PATRICIA KARVELAS: Let’s get to opposition Bill Shorten. Many of your ministerial colleagues have been suggesting Bill Shorten has done something wrong and to come clean about alleged corruption in the AWU, the Australian Workers Union, back when he was the National Secretary, what evidence does your Government have of his wrongdoing?

MATHIAS CORMANN: All that the Government has been doing and all that some of my colleagues have been doing is to say that Bill Shorten needs to explain himself …interrupted

PATRICIA KARVELAS: But he said, let’s get this, he has said he is happy to answer questions at the Royal Commission again, this is what Bill Shorten had to say today.

BILL SHORTEN [EXTRACT]: What I would say to you is that the thrust of today’s story is that somehow I haven’t looked after workers, I have. That has been my record from when I started working in the union, my whole time in the Labor party it’s about looking after people, making sure that people’s best interests are maintained. That is my answer on these matters. My record.

PATRICIA KARVELAS: That was Bill Shorten speaking to reporters today, so he said he will front the Royal Commission, isn’t that good enough?

MATHIAS CORMANN: I don’t care where he provides his explanation, but the proposition that has been put to the Royal Commission is that the AWU has been ripping off workers to advance its own political interests. Bill Shorten must explain what he knew and what he did inside the AWU and he should tell us what he did when he was there to correct any wrongdoing. Whether he explains it to the Royal Commission, whether he explains it at a press conference, whether he explains it in Parliament, that is really immaterial, as long as he provides an explanation.

PATRICIA KARVELAS: Okay, so you are satisfied if he just fronts the Royal Commission and gives his answers there?

MATHIAS CORMANN: The important point is that he explains himself. Where he does is immaterial.

PATRICIA KARVELAS: Now, I just want to get to what is going to happen when the Senate sits again. What are the bills that you are going to be prioritising? Are you likely to get the Family Tax Benefit B changes through? What sort of negotiations are you in over that?

MATHIAS CORMANN: Our first priority is to get our small business and jobs package through. We also want to get the appropriation bills through in order to ensure the proper functioning of Government through 2015-16. There is a range of other pieces of legislation that will come up for debate in that fortnight before 30 June, including the Medical Research Future Fund. A very important initiative to boost investment in medical research on a fiscally sustainable basis moving forward. Yes, we will also pursue our families package and as you would expect us to do we are pursuing all of these measures in a prioritised and sequential fashion.
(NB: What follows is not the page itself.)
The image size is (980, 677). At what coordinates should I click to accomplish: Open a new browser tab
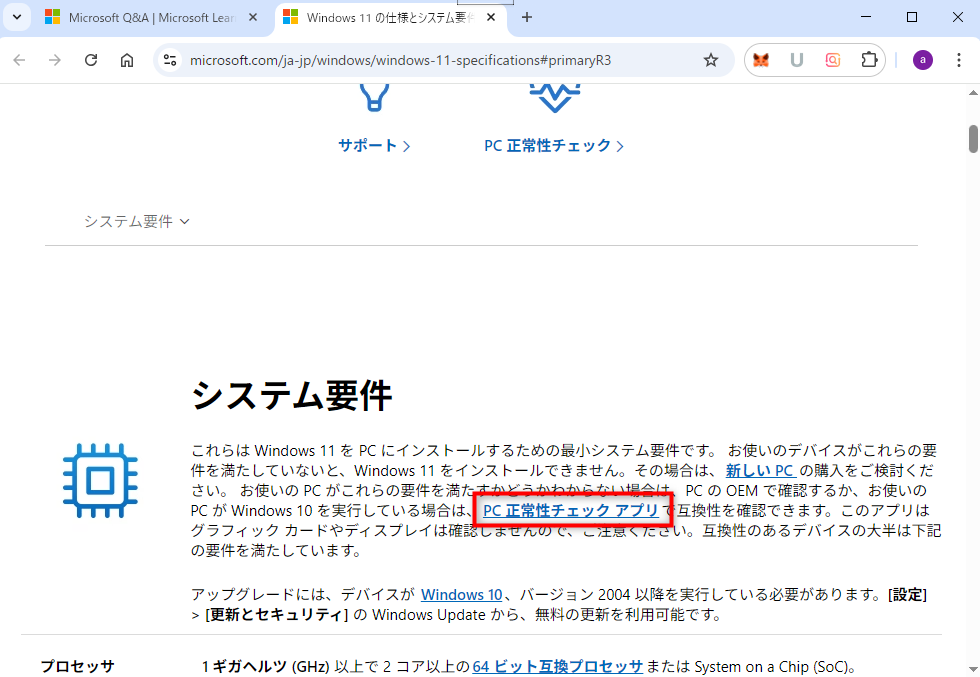click(x=527, y=17)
PATRICIA KARVELAS: Independent Senator Nick Xenophon and the Greens have called for greater transparency for MPs who use taxpayer funded allowances to pay off their houses in Canberra. Do you support change in this area?

MATHIAS CORMANN: All Members of Parliament, all Federal Members of Parliament as part of their remuneration arrangements receive a travel allowance, a daily travel allowance when they stay in Canberra. I would have thought what individual Members of Parliament do with their remuneration is a matter for them.

PATRICIA KARVELAS: Isn’t it double dipping?

MATHIAS CORMANN: I don’t believe so. I believe that as part of Members and Senators remuneration arrangements, where there is a lot of travel involved, including and in particular to Canberra, there is a long standing provision which applies to every single Member of Parliament, where there is a travel allowance payable. It is a matter for individual Members and Senators what they do with it.

PATRICIA KARVELAS: Mathias Cormann it has been a pleasure to talk to you. Thanks for coming on Drive.

MATHIAS CORMANN: Always good to talk to you.

PATRICIA KARVELAS: And that is Mathias Cormann. He is the Finance Minister.